Dataset —

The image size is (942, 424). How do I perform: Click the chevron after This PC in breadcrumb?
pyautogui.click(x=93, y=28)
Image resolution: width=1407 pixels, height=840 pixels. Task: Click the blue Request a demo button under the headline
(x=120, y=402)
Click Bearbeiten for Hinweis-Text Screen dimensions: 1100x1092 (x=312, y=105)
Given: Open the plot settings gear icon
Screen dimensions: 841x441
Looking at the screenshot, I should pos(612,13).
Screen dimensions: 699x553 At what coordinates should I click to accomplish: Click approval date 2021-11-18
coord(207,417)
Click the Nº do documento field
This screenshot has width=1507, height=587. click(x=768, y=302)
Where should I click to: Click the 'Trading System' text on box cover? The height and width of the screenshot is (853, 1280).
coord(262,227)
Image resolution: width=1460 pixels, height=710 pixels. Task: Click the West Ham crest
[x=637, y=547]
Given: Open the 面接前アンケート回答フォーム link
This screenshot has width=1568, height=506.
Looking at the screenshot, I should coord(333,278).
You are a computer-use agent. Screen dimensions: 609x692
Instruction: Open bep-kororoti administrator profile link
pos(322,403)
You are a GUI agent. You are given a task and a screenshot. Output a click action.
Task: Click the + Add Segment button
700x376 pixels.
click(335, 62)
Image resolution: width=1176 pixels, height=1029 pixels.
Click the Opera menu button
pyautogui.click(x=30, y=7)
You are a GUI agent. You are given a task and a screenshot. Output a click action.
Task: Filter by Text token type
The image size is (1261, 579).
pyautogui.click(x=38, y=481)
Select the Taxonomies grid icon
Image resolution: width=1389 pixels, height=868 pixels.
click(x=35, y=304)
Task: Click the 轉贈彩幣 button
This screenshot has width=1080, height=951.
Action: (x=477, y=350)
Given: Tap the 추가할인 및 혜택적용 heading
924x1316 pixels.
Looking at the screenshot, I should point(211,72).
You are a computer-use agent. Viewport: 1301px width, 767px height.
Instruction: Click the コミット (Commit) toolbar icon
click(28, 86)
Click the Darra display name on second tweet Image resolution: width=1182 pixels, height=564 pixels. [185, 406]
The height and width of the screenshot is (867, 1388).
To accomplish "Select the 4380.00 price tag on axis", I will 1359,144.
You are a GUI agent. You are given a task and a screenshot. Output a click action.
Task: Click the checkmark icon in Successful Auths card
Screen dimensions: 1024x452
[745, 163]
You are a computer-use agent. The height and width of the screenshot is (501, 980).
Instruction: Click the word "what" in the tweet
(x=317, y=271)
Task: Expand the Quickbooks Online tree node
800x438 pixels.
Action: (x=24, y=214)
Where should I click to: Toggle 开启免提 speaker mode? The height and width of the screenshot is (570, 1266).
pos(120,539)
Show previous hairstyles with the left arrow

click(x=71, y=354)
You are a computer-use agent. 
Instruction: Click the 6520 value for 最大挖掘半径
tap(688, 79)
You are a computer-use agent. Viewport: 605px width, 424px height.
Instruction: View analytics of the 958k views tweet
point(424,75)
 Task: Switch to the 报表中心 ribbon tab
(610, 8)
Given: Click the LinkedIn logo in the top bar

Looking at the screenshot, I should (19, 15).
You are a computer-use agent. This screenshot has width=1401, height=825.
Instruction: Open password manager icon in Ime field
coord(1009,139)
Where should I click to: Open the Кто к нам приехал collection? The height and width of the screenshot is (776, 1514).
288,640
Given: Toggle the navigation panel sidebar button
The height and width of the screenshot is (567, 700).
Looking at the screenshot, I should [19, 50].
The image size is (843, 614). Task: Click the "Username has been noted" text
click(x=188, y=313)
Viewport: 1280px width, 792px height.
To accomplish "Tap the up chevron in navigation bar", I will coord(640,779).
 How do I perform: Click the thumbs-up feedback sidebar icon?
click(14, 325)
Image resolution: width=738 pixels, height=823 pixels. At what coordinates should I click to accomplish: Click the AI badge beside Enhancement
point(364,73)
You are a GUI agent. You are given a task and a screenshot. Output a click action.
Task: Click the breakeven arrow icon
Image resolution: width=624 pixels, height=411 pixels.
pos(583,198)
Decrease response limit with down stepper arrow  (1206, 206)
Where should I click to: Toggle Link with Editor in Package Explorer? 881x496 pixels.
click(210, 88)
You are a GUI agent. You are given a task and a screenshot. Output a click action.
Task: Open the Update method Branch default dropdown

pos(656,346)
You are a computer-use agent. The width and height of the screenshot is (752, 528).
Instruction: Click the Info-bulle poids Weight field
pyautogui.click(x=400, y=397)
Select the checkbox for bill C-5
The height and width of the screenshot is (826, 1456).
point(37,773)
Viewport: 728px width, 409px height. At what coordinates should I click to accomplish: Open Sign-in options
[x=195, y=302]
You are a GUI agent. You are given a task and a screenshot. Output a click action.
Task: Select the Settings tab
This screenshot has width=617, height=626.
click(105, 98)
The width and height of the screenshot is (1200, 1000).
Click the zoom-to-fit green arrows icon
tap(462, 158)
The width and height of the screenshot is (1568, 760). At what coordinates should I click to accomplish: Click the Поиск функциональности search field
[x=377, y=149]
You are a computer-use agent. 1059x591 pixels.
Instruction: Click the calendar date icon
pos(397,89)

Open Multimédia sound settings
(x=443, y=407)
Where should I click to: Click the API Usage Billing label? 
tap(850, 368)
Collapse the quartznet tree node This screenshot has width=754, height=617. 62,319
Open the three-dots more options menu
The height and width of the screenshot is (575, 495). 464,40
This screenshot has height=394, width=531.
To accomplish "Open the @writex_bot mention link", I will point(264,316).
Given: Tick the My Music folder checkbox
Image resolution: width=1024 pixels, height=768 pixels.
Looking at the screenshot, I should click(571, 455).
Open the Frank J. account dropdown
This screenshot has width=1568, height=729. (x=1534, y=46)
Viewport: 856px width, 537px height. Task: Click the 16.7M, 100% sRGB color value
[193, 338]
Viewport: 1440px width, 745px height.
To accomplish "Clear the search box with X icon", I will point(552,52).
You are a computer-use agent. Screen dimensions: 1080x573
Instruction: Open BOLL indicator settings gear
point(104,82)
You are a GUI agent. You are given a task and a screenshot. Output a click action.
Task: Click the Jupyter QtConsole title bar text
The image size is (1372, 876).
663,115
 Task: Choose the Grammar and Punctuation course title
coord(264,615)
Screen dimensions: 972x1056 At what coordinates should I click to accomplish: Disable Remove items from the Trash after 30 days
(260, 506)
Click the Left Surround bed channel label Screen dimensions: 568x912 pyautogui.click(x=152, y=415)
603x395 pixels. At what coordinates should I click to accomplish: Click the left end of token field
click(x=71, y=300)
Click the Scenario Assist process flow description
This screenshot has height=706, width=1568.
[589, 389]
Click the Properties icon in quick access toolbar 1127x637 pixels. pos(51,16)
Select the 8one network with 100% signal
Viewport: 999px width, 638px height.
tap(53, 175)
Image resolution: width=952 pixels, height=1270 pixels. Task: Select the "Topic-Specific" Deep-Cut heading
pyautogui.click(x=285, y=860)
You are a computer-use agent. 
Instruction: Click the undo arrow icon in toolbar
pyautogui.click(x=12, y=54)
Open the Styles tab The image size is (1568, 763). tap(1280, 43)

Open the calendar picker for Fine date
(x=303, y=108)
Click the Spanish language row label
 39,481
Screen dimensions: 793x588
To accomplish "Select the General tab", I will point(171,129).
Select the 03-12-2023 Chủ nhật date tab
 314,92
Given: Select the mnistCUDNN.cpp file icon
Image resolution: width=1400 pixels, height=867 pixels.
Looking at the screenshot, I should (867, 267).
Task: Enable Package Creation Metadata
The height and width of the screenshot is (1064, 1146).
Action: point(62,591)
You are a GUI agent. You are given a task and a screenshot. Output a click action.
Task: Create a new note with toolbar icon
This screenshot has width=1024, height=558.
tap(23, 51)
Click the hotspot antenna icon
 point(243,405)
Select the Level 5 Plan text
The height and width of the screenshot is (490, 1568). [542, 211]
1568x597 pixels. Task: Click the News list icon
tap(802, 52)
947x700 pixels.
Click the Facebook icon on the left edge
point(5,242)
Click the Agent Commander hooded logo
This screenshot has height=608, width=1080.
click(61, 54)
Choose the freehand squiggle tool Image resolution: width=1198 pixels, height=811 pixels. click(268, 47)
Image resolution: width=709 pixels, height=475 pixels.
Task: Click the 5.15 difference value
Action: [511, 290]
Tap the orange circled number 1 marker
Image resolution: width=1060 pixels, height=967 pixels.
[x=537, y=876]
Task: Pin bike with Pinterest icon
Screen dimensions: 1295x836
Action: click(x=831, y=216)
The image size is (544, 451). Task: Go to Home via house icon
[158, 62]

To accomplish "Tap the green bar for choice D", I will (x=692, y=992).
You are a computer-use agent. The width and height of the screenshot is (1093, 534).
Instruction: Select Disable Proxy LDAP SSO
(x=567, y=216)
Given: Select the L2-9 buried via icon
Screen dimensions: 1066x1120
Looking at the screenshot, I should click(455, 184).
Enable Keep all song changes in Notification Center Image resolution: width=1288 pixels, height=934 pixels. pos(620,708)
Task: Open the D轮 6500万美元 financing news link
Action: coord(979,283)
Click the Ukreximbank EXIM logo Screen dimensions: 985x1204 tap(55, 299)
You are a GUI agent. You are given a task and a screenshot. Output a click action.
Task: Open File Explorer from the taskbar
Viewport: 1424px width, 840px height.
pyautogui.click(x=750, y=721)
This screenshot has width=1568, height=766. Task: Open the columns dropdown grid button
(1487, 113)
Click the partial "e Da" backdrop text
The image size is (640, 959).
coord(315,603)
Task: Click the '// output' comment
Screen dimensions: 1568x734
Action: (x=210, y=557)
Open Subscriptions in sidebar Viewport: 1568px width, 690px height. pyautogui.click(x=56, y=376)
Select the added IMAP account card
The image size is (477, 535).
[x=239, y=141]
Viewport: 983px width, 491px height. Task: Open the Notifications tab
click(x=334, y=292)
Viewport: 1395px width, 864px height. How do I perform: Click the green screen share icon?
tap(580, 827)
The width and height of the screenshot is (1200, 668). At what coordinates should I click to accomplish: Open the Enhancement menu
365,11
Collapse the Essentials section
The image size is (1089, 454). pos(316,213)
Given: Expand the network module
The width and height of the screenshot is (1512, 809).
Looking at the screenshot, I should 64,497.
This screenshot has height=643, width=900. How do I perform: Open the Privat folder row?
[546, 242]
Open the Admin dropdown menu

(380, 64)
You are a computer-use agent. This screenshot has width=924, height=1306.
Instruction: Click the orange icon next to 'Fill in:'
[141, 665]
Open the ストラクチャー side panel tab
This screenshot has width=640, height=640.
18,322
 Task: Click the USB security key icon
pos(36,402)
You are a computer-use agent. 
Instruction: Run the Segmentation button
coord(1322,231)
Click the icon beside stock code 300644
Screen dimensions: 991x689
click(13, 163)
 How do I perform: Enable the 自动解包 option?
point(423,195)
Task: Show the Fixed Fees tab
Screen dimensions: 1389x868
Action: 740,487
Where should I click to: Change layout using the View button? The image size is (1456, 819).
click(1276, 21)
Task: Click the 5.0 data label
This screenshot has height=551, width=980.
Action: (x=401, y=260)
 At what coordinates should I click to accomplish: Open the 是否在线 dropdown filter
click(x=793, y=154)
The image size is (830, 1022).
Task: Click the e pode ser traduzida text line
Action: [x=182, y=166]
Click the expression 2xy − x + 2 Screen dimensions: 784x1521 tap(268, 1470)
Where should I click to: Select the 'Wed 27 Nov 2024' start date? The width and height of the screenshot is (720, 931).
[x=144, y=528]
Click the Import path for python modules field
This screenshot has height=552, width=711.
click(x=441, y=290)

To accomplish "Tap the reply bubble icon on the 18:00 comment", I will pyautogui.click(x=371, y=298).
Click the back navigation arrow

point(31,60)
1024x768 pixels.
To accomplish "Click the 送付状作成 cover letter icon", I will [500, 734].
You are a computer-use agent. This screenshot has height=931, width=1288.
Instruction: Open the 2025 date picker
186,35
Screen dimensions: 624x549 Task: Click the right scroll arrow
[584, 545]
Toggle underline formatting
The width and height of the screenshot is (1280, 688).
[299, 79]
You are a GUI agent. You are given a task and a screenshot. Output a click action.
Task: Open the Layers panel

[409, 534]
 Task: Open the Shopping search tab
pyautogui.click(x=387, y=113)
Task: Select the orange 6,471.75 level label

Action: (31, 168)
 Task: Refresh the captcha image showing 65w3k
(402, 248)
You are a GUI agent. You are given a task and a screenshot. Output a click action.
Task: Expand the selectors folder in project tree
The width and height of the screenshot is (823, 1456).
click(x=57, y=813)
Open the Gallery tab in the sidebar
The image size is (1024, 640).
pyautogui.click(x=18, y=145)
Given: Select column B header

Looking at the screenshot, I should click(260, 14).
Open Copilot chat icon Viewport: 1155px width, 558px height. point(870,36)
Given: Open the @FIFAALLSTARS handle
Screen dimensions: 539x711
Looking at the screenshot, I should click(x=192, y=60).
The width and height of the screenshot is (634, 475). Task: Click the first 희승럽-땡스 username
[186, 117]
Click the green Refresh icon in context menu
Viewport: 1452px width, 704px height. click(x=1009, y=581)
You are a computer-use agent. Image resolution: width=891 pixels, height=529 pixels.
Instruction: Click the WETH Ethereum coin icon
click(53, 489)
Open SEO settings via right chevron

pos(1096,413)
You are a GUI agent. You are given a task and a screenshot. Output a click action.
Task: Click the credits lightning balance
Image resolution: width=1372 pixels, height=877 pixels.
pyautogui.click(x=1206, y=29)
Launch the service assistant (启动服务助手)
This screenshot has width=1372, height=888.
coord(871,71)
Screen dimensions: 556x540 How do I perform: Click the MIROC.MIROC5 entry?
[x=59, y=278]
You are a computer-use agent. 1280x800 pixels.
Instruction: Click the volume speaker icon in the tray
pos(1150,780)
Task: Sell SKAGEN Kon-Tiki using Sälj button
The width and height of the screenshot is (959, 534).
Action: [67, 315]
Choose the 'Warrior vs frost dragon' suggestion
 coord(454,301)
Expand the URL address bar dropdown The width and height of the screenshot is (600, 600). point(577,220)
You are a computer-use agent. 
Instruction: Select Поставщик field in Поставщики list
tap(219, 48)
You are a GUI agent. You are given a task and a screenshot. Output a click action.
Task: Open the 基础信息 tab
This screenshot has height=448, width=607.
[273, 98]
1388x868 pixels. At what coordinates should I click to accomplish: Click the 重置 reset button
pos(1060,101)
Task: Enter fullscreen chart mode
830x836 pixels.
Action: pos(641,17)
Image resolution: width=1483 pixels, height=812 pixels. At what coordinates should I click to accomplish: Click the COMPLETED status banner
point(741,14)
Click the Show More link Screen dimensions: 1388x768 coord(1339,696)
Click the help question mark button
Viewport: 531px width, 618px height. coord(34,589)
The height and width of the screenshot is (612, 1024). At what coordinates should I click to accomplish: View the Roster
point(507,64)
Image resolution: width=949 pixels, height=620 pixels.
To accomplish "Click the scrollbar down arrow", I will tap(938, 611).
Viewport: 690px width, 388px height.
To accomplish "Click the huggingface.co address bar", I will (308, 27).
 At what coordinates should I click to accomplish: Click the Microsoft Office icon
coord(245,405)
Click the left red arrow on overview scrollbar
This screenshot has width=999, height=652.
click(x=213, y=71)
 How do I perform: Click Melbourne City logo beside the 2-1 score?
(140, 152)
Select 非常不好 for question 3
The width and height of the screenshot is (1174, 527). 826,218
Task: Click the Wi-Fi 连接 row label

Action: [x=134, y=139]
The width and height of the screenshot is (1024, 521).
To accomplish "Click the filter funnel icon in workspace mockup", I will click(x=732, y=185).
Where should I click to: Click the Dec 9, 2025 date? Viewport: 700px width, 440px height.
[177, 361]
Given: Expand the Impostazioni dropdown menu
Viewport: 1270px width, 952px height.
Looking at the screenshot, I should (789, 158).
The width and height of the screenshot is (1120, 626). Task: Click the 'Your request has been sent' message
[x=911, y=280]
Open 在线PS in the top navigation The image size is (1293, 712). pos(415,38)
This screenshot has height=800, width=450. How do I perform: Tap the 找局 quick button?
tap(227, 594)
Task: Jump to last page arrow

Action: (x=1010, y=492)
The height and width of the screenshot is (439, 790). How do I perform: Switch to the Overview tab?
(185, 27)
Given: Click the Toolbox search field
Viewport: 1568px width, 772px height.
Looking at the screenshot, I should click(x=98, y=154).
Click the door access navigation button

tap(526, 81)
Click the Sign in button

Work order —
Return each line of the listing that holds the word "address".

Response below —
Expand the URL address bar dropdown The width and height of the screenshot is (600, 600). point(577,220)
To accomplish "Click the huggingface.co address bar", I will (308, 27).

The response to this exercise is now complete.